The restaurant features an extensive wine menu, along with a Cortázar quote covering one wall and a spacious gallery upstairs, where DJs warm things up on weekend nights. A lengthy bar runs into an exposed kitchen where Chef Paula de Felipe turns old standards into understated marvels with panache. The veal ravioli and saffron risotto are meticulously prepared and pristinely flavored, and the baby beef de chorizo is among the best sides of meat to be had in the city.
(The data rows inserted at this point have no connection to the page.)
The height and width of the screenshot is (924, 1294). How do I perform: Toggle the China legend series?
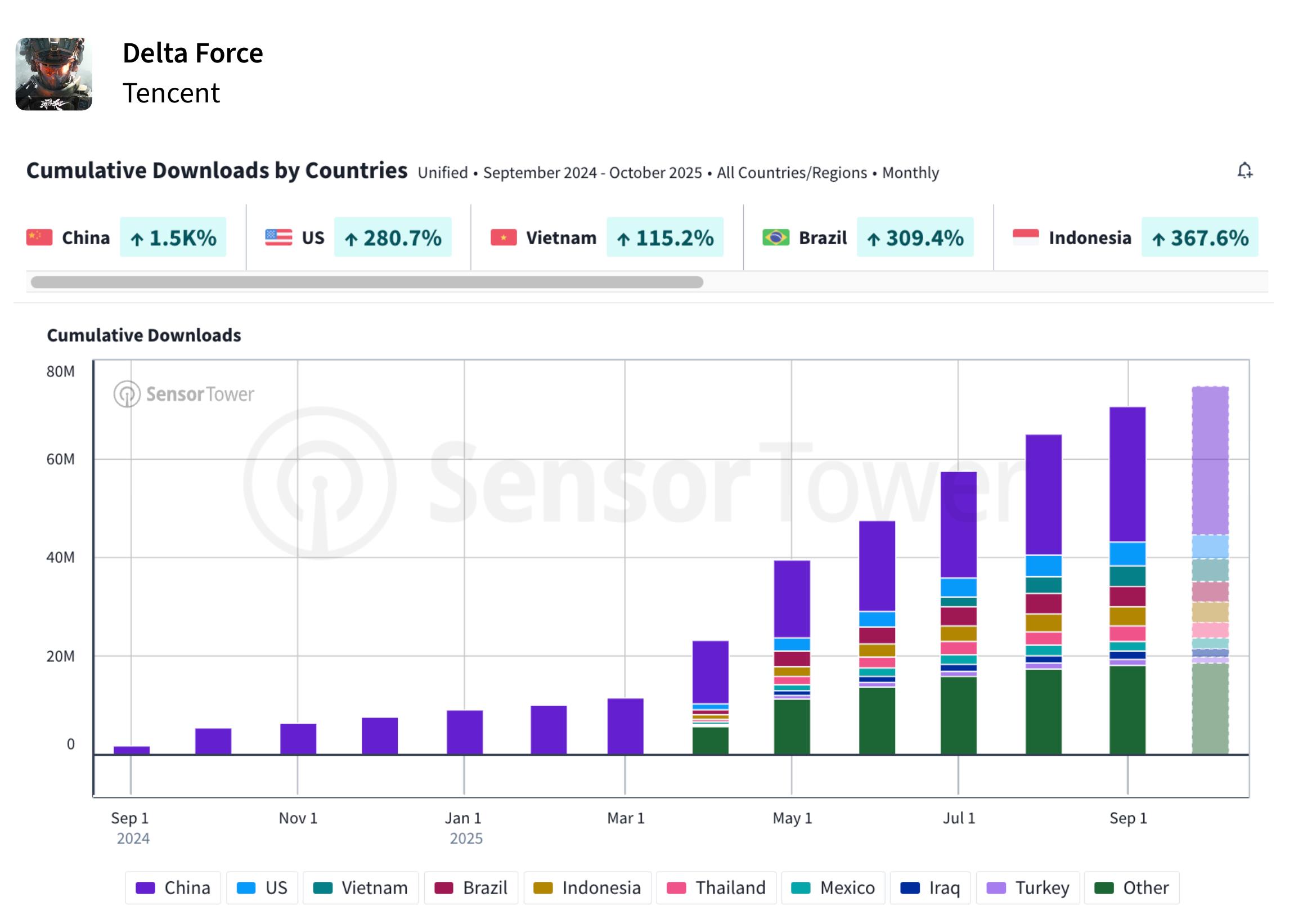tap(173, 887)
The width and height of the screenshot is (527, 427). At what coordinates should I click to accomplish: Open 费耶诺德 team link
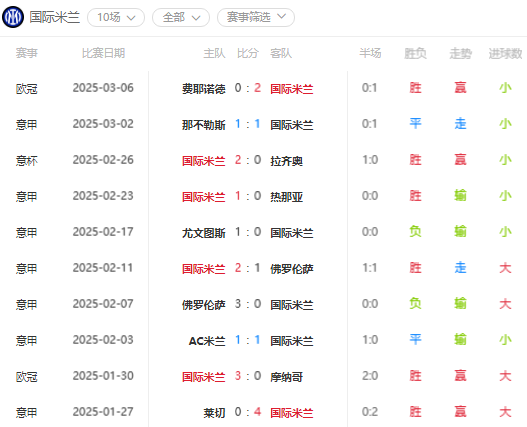(x=204, y=89)
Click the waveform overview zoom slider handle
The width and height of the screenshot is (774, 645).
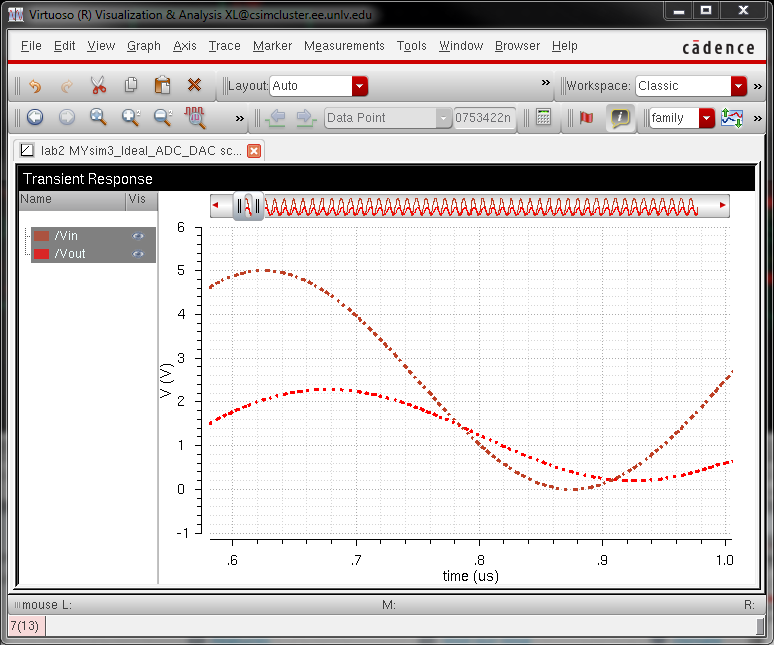248,206
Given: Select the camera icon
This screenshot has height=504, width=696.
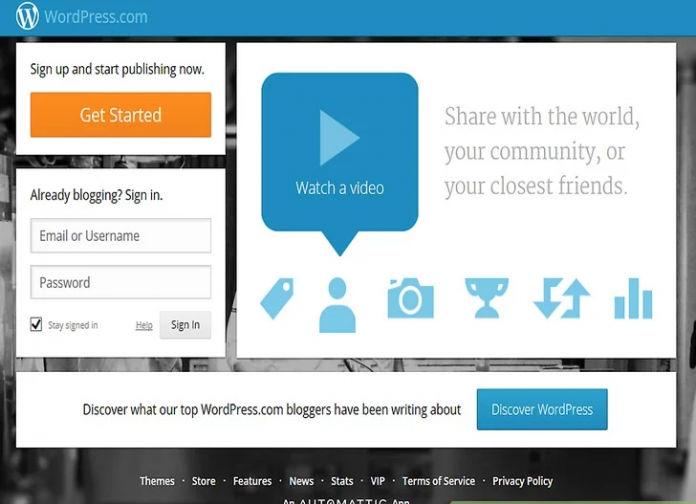Looking at the screenshot, I should coord(410,299).
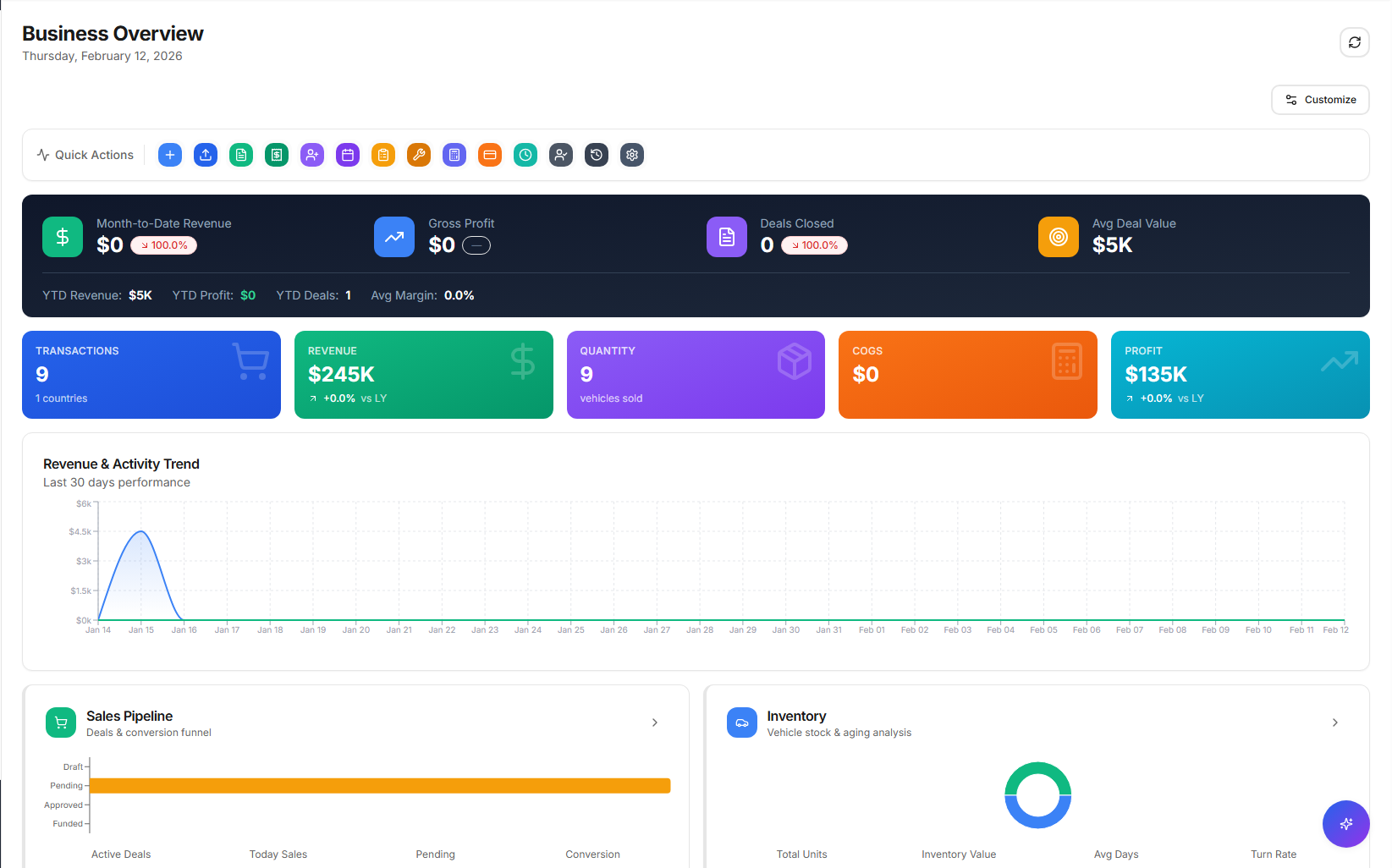The height and width of the screenshot is (868, 1392).
Task: Click the upload quick action icon
Action: 206,155
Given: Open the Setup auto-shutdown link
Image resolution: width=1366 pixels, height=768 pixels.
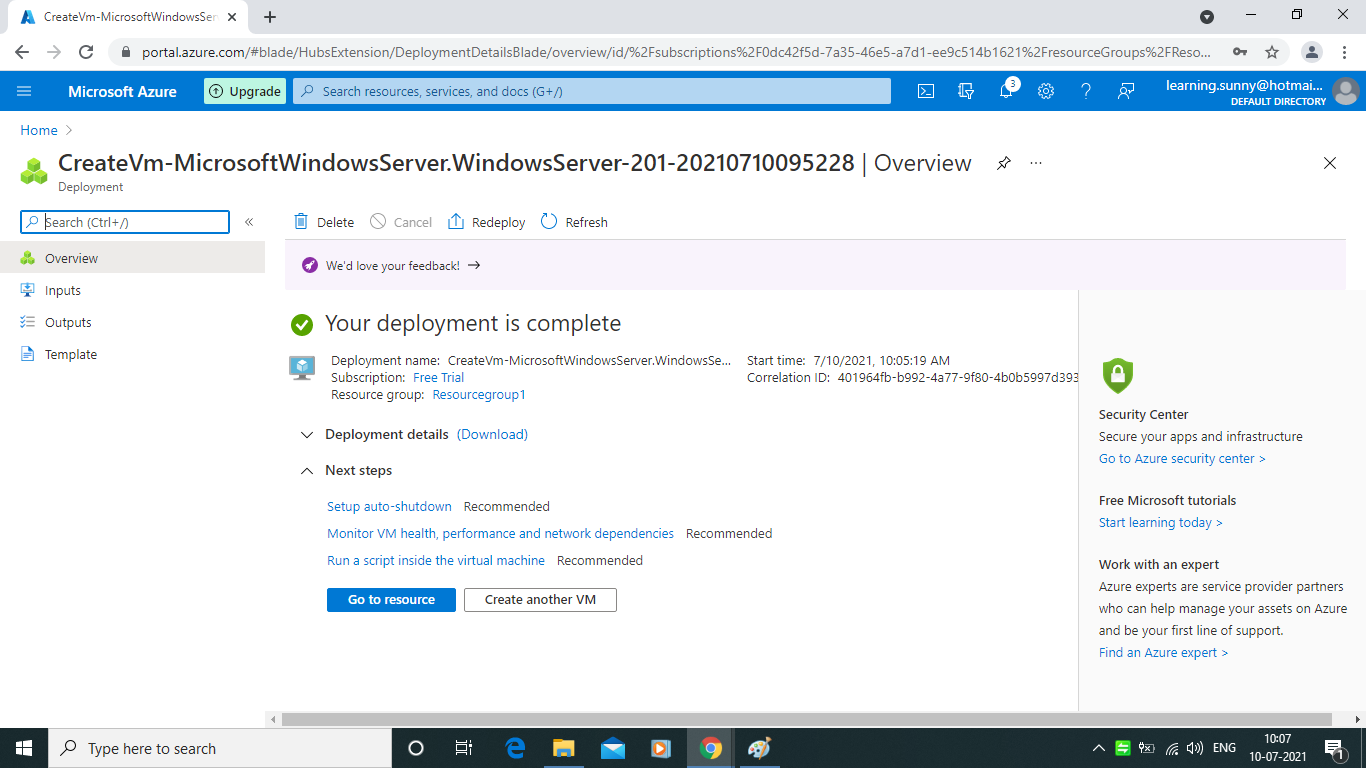Looking at the screenshot, I should (389, 506).
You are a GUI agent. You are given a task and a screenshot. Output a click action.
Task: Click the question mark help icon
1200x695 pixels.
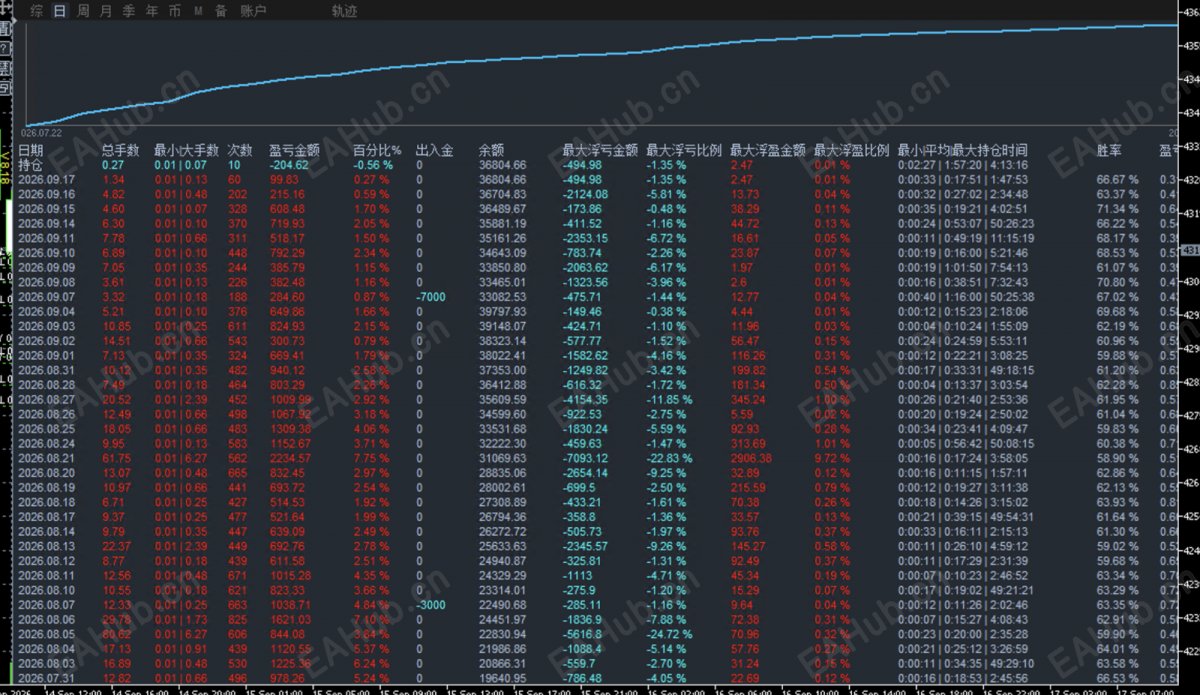pyautogui.click(x=5, y=49)
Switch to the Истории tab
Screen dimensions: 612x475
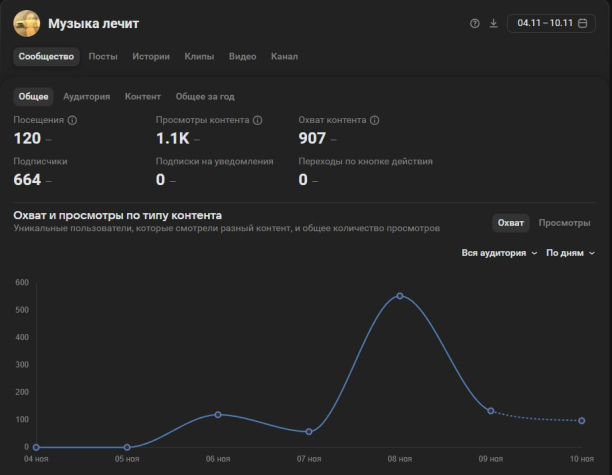coord(151,56)
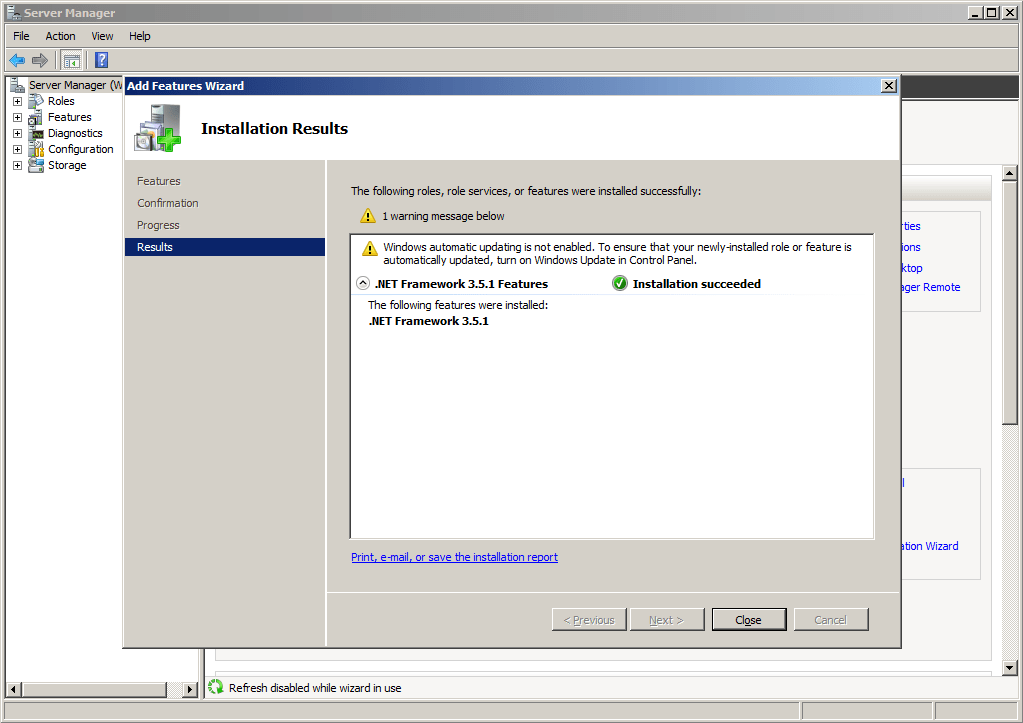Open Print, e-mail, or save installation report link
The image size is (1023, 723).
click(454, 557)
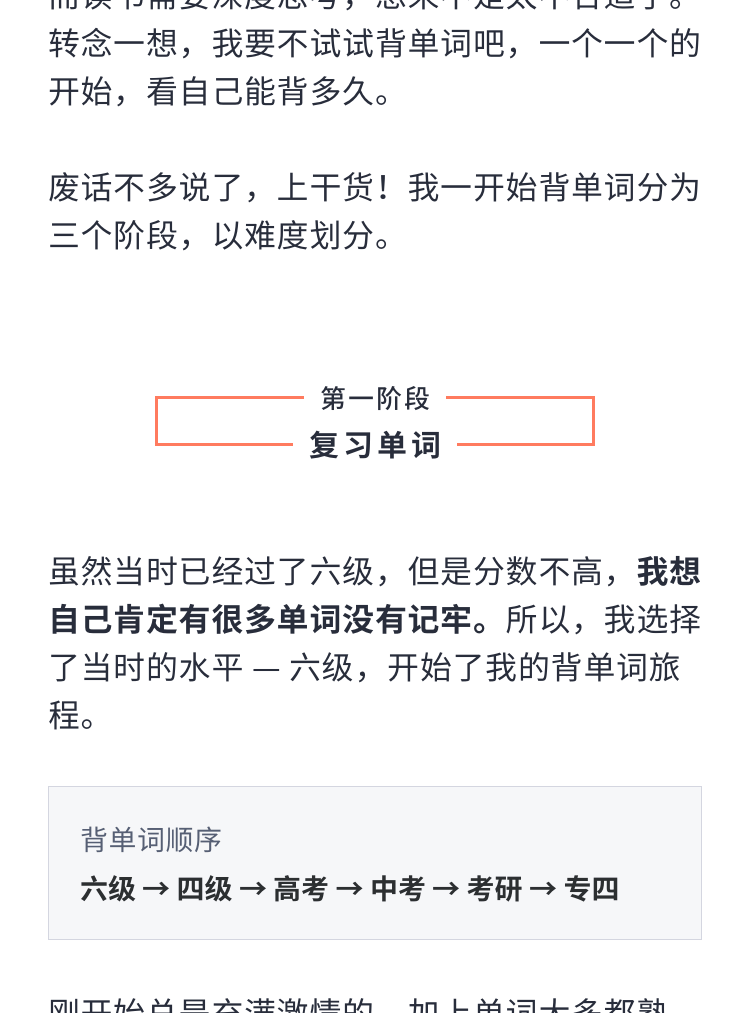Click the orange bracket right of 复习单词
The height and width of the screenshot is (1013, 750).
tap(525, 421)
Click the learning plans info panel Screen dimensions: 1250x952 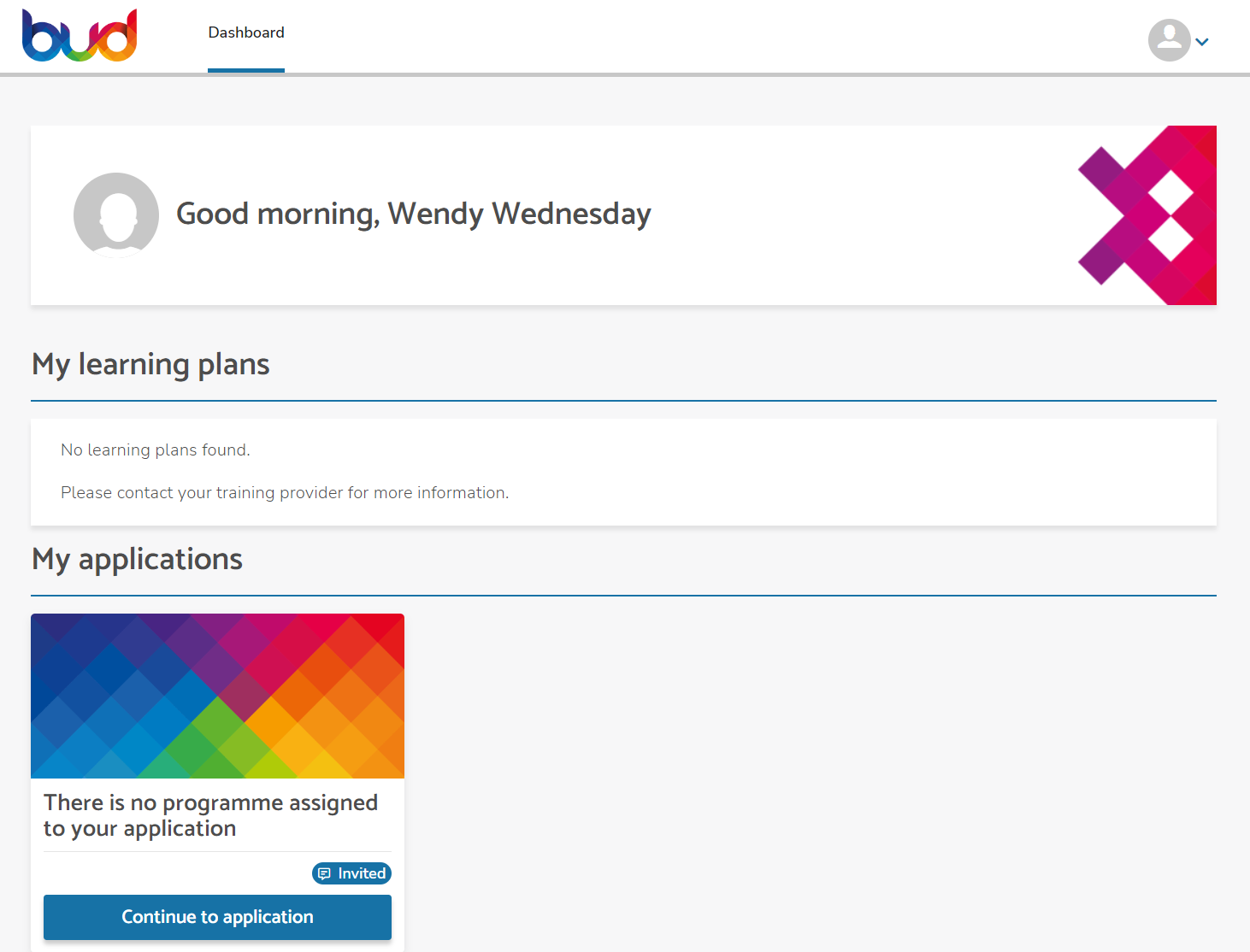[623, 472]
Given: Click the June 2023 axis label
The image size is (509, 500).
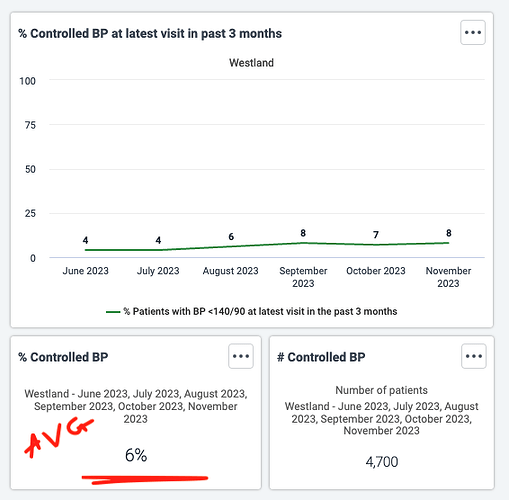Looking at the screenshot, I should 86,271.
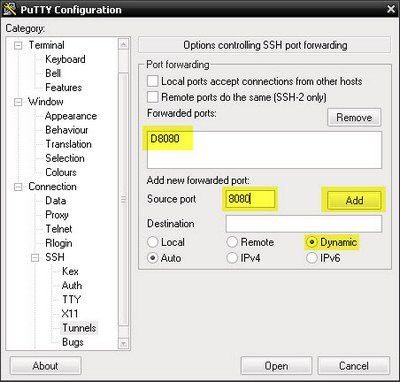400x382 pixels.
Task: Close the PuTTY Configuration window
Action: pyautogui.click(x=391, y=9)
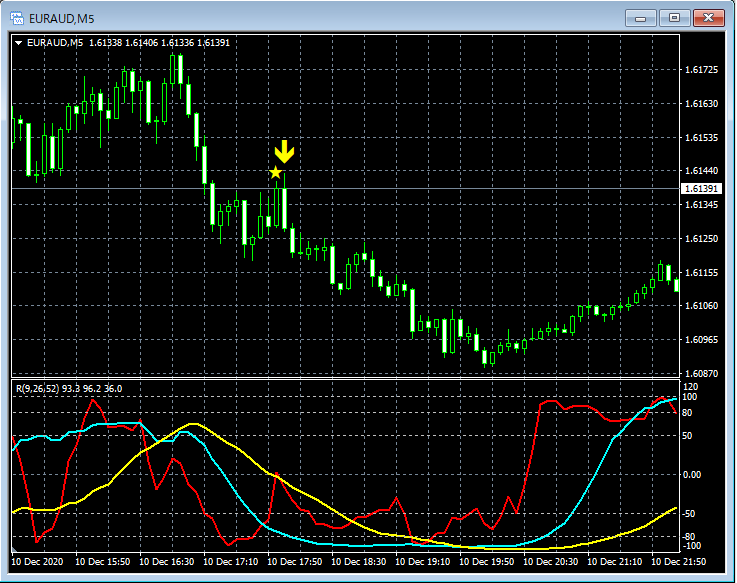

Pizza and other dishes from the cavernous wood-fire mud oven rival anything this side of the Mediterranean.

San Telmo, one of the city’s smallest neighborhoods and a longtime tourist haunt thanks to its unspoiled architecture from the fin de siècle, the city’s golden age, hosts a number of tranquil dining spots. In the know gourmands and relics of the neighborhood’s bohemian community crowd Café San Juan, a classic bistro with an intimate ambience and a constantly changing menu.

Start with shrimp and roasted tomato cazuela, a perfect fusion of Argentine tradition Mediterranean sensibilities. Then move on to the meat. A hunk of simmering roasted pork glazed and served on a bed of seasonal sweet potatoes and asparagus; beef de chorizo sprinkled with ginger, sesame and porcini mushrooms; or lamb chops so succulent as to resist any adornment. Homemade parfait with honey is the meal’s capstone and, quite possibly, the diner’s undoing.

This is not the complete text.